California businesses are leaving the state in droves. In just 2018 and 2019—economic boom years—765 commercial facilities left California. This exodus doesn’t count Charles Schwab’s announcement to leave San Francisco next year. Nor does it include the 13,000 estimated businesses to have left between 2009 and 2016.
The reason? Economics, plain and simple. California is too expensive, and its taxes and regulations are too high. The Tax Foundation ranks California 48th in terms of business climate. California is also ranked 48th in terms of regulatory burdens. And California’s cost of living is 50 percent higher than the national average.
These statistics show why California’s business and living climate have become so challenging. But the frustrations that California entrepreneurs face every day present a different way of understanding their relocation decisions.

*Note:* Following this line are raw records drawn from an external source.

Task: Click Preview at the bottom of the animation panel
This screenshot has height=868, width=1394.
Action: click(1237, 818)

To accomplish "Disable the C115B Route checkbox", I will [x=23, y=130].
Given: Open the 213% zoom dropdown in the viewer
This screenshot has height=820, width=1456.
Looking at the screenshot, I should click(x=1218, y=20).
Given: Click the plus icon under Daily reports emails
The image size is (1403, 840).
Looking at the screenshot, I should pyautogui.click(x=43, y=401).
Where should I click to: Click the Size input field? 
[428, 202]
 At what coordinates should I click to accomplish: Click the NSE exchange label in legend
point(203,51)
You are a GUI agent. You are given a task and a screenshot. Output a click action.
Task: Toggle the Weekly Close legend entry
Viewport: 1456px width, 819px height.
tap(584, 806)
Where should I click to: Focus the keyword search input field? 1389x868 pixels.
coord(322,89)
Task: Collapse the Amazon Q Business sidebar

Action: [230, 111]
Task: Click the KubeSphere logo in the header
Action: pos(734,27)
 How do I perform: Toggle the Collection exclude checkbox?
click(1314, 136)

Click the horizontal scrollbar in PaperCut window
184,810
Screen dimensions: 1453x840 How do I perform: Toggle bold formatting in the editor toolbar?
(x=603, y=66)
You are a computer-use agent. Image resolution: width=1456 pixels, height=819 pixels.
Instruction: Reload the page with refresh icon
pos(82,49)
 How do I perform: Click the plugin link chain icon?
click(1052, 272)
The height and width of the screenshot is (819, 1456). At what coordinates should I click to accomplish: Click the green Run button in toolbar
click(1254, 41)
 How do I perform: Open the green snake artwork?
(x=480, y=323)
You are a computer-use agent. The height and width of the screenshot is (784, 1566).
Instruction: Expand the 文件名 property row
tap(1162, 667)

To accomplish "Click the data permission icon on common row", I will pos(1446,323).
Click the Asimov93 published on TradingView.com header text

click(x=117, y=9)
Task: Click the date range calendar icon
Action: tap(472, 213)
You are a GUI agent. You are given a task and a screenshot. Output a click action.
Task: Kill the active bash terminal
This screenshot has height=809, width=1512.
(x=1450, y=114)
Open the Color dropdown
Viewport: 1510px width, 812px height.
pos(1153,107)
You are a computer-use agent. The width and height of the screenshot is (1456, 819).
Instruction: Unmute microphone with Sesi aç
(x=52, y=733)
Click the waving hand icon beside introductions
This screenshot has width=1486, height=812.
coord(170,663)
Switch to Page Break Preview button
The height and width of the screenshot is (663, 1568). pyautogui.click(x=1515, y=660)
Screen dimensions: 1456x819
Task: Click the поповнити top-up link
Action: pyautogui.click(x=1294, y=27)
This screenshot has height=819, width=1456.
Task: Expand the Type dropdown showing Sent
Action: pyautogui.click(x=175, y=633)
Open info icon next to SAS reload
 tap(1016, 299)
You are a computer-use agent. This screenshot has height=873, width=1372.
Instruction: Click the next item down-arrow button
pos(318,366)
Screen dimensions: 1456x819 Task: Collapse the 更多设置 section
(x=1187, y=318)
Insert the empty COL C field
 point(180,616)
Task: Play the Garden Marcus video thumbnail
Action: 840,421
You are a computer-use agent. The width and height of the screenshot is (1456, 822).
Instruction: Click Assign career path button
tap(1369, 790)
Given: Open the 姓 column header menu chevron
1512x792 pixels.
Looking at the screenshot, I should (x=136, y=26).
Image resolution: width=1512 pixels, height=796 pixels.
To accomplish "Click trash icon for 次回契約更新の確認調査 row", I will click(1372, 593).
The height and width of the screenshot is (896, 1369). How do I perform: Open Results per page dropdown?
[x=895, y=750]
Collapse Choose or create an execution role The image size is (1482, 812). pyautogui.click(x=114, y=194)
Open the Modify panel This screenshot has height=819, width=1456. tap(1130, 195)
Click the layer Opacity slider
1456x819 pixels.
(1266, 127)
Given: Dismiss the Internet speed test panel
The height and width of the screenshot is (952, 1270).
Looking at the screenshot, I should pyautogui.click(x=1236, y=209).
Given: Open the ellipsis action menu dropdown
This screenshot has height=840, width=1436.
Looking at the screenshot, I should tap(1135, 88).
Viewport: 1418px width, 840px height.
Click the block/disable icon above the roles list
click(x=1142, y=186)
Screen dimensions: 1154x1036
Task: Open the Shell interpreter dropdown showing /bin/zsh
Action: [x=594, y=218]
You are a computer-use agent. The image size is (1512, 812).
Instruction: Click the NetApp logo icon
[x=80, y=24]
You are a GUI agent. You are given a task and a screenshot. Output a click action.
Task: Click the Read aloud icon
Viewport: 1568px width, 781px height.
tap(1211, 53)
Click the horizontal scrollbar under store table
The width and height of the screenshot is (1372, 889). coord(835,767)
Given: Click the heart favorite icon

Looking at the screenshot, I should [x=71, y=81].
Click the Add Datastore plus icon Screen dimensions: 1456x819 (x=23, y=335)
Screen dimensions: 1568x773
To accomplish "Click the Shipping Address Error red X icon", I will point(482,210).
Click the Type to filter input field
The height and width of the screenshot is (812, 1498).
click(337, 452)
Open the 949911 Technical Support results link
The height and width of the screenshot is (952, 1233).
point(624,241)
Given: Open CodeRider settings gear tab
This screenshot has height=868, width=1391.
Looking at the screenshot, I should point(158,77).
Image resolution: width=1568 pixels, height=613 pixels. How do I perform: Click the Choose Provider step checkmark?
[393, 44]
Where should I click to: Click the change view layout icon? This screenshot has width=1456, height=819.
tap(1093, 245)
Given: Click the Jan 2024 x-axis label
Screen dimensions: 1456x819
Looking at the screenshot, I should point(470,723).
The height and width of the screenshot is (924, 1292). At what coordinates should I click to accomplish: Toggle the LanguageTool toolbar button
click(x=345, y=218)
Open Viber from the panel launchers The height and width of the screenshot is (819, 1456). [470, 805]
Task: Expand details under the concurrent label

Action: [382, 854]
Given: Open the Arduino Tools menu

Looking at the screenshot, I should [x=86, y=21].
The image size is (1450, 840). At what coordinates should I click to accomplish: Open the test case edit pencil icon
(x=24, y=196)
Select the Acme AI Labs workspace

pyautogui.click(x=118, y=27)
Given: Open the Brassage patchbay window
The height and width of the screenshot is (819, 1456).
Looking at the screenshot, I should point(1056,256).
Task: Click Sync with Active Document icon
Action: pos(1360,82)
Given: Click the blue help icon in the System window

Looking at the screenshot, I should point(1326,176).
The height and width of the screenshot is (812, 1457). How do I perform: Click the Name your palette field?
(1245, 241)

Erica Douglas, a young tech entrepreneur, moved her company, Whoosh Traffic, from San Diego to Austin, Texas, a few years ago. Here is what she had to say:
“I’m leaving you. I’ve struggled with a government that is notoriously business-unfriendly—with everything from high taxes on earning to badgering businesses to work more to comply with bureaucracy. I paid enough in California income tax in one year alone to hire another worker for my business. And you charge me $800 annually as a corporation fee, when most states charge just a few dollars.”
Not surprisingly, California businesses tend to relocate from the counties with the highest taxes, highest regulatory burdens, and most expensive real estate, such as San Francisco, and they tend to relocate to states where it is easier to prosper. Texas imposes just a 0.75% franchise tax on business margins, compared to California’s 8.85% corporate tax. As if this large difference weren’t enough of an incentive to leave, the city of San Francisco imposes a 0.38% payroll tax, and a 0.6% gross-receipts tax on financial service companies. Yes, if your business is in San Francisco, not only are your profits taxed by the state, but your payroll and your output are taxed as well. Not to mention that Texas has no individual income tax, compared to California’s current top rate of 13.3%, which may rise to 16.3% soon, and which would apply retroactively.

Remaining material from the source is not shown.